- Opening Delimiter -

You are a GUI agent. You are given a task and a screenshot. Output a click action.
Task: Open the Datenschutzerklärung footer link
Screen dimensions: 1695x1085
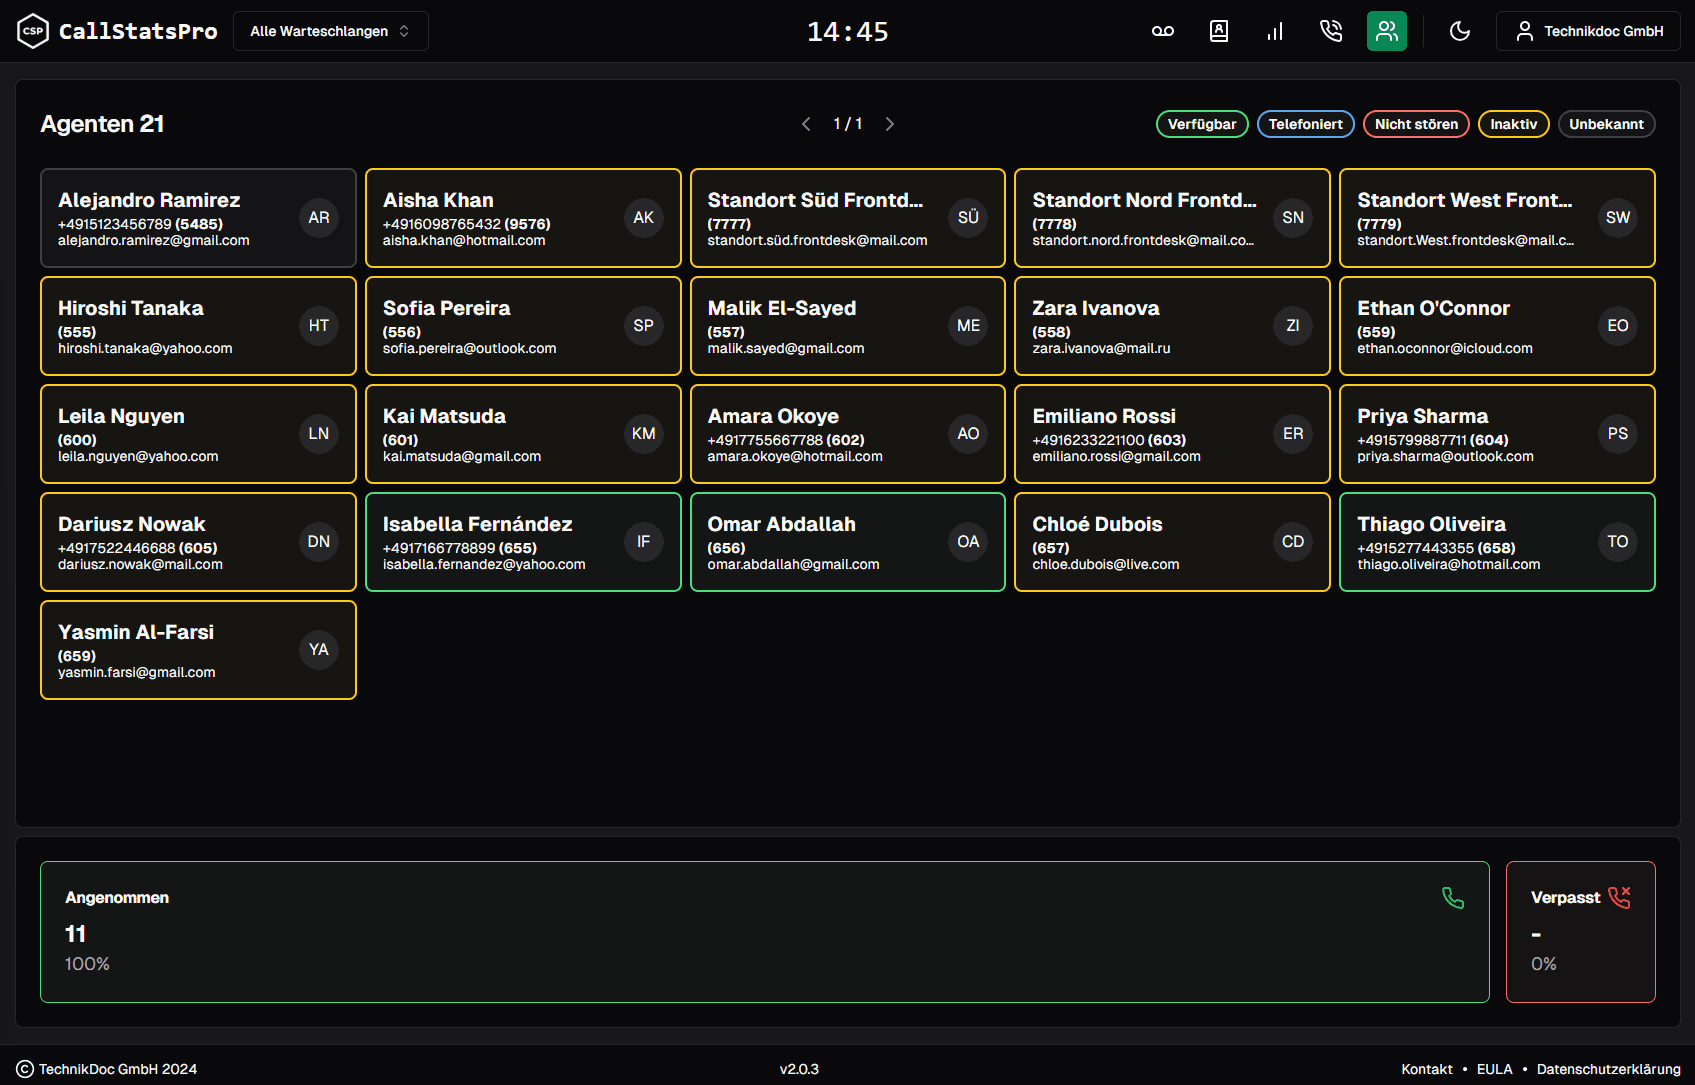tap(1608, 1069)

- Closing Delimiter -
- Opening Delimiter -

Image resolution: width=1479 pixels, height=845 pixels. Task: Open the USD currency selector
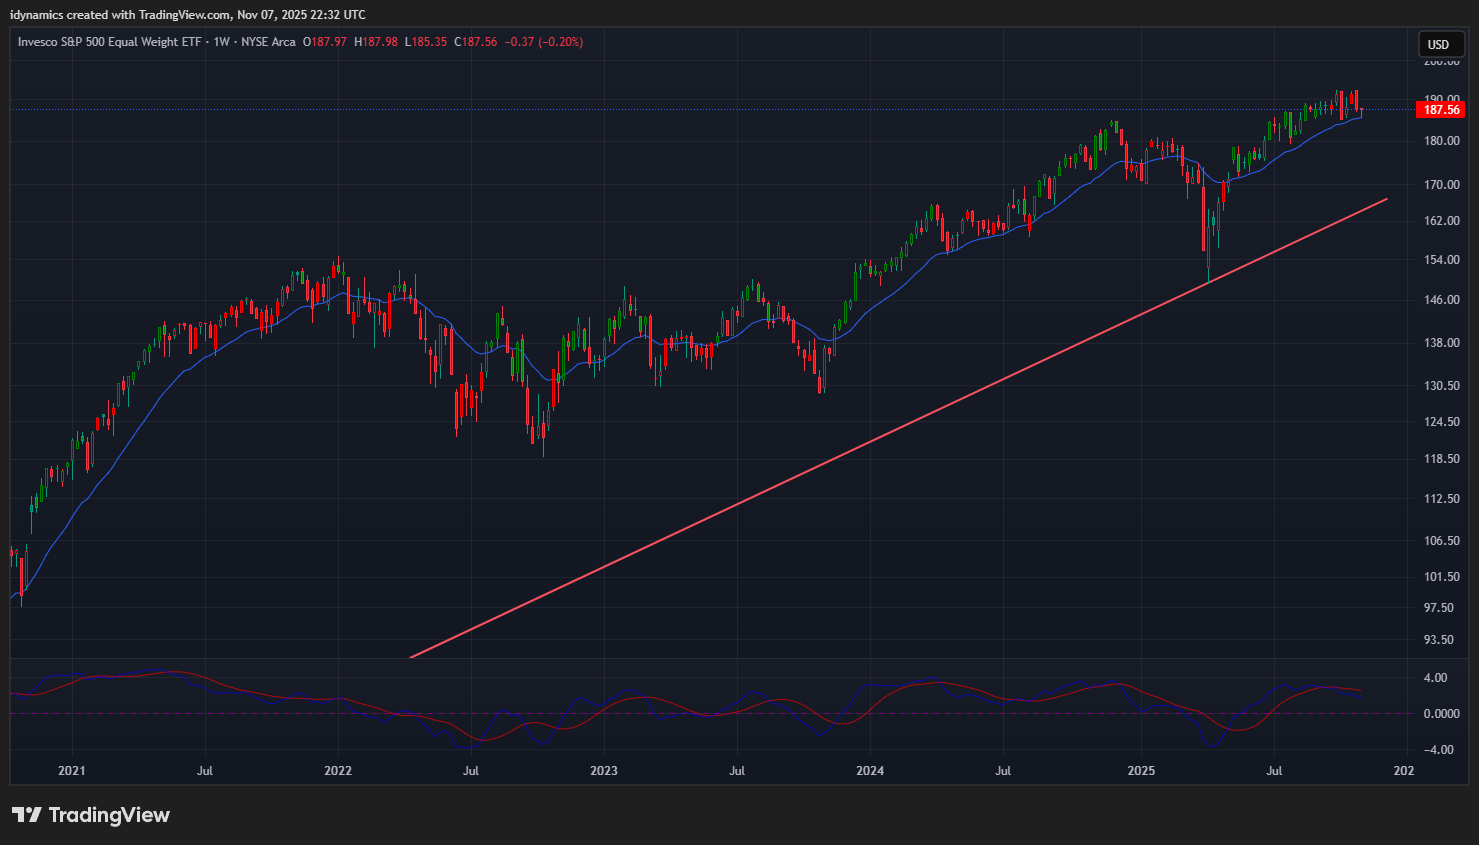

- Closing Delimiter -
- Opening Delimiter -

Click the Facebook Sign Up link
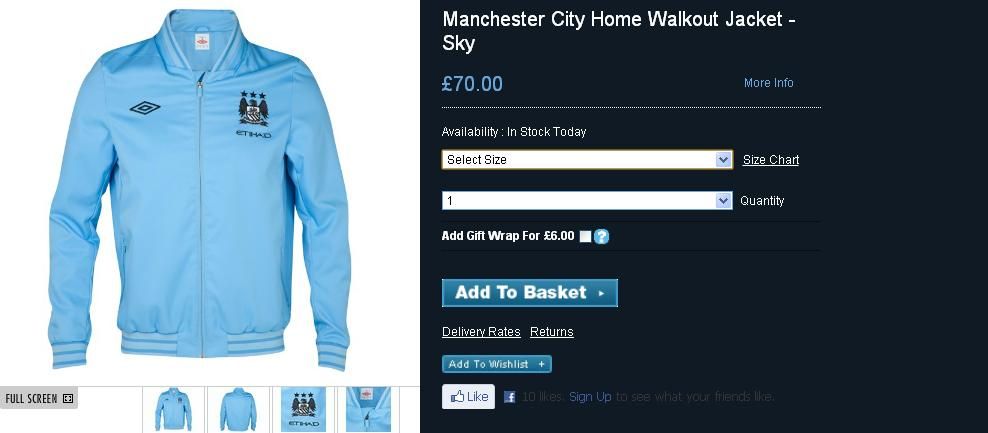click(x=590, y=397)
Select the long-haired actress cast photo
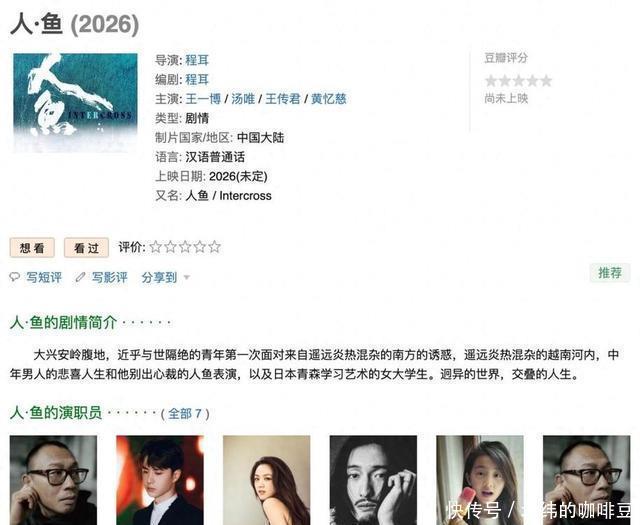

- Closing Delimiter -

Starting at the line with "Click the Facebook Sign Up link" and finishing at the line with "Select the long-haired actress cast photo", copy the material above exactly, both lines included. Nothing else goes in, and no pictures.

Click the Facebook Sign Up link
click(x=590, y=397)
Select the long-haired actress cast photo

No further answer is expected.